Un appel relayé par un des initiateurs du mouvement, Eric Drouet, et une autre de ses figures, Thierry Paul Vallette.
“Nous devons maintenir nos mobilisations. Elles ne doivent plus se faire dans la violence. Nous devons avoir d’autres alternatives”, lit-on sur la page Facebook “Nuit Jaune”.
“Nous maintiendrons ces nuits au moins jusqu’à la fin du grand débat”, ajoutent les auteurs de ce texte. Une allusion à la consultation nationale lancée par le chef de l’Etat pour tenter de trouver une réponse à cette fronde, partie d’un rejet des hausses de taxe sur les carburants mais très vite élargie à des revendications très diverses.
“Nous profiterons de ces ‘nuits jaunes’ pour recueillir dans le ‘cahier jaune’ nos véritables revendications. Pas celles que nous imposent Emmanuel Macron”, ajoutent-ils
Le “grand débat” lancé il y a dix jours a déjà atteint une forme de rythme de croisière, avec des centaines de réunions programmées en France et la participation active du chef de l’Etat, qui bénéficie d’une légère embellie dans les sondages, même si sa cote de popularité reste faible.

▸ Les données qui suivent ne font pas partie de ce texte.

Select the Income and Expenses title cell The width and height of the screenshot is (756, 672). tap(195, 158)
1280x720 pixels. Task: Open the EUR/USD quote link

Selon le ministère de l’Intérieur, les “Gilets jaunes” ont encore mobilisé environ 84.000 manifestants, dont 7.000 à 8.000 à Paris, lors des deux derniers samedis, avec des débordements violents mais bien moindre qu’en décembre.
“Ce nouveau samedi de mobilisation va nécessiter encore une fois une engagement très intense de la part de nos forces”, a dit le secrétaire d’Etat à l’Intérieur Laurent Nuñez vendredi, lors d’une réunion sur le maintien de l’ordre ce week-end.
SOUS SURVEILLANCE
“Tenons-nous nous prêts, car on s’attend quand même à avoir un niveau de violence de la part des casseurs qui vont infiltrer comme à chaque fois la plupart des cortèges”, a-t-il ajouté.
Lors des deux précédents samedis, quelque 80.000 policiers et gendarmes, dont 5.000 à Paris, ont été mobilisés.
Laurent Nuñez a précisé qu’il n’y aurait pas de changement dans l’emploi de ces forces : “On suit les groupes à risque, intervention systématique chaque fois qu’il y a des violences (…), on intervient pas seulement pour disperser mais aussi pour interpeller.”
Gouvernement, policiers et gendarmes se savent aussi sous surveillance, après la polémique qui s’est développée sur l’usage des “lanceurs de balles de défense” (LBD) et les blessures que ces armes intermédiaires infligent.
Les forces de l’ordre expérimenteront ainsi pour la première fois ce samedi l’utilisation de LBD par des binômes, dont un des deux membres sera porteur d’une “caméra piéton” qui filmera l’utilisation de cette arme et le contexte.
Cela permettra le cas échéant de “réunir des preuves si il y avait une contestation de l’usage du LBD”, a dit Laurent Nuñez.
A Paris, cinq manifestations ont été déclarées, la première à partir de 10h00 de la place Charles de Gaulle, en haut des Champs Elysées, à la Bastille, qui sera également le point de ralliement de deux autres cortèges. Une autre est prévue sous forme de rassemblement à partir de 17h00 place de la République.
Dimanche, les partisans du “grand débat” et opposants à toute contestation violente se compteront à leur tour à Paris dans “une marche républicaine des libertés” à l’appel des collectifs “STOP, maintenant ça suffit” et “Foulards rouges”.
Les organisateurs de cette manifestation jurent qu’elle est “apolitique” et qu’ils sont mûs par le seul souci de dénoncer les violences et de promouvoir le dialogue.
La République en Marche (LaRem), parti du président, et le gouvernement observent prudemment cette initiative.
“Ce n’est pas uniquement dans des manifs pour ou contre que les choses doivent se faire mais je comprends”, a dit sur France 2 le ministre de l’Agriculture, Didier Guillaume, vendredi.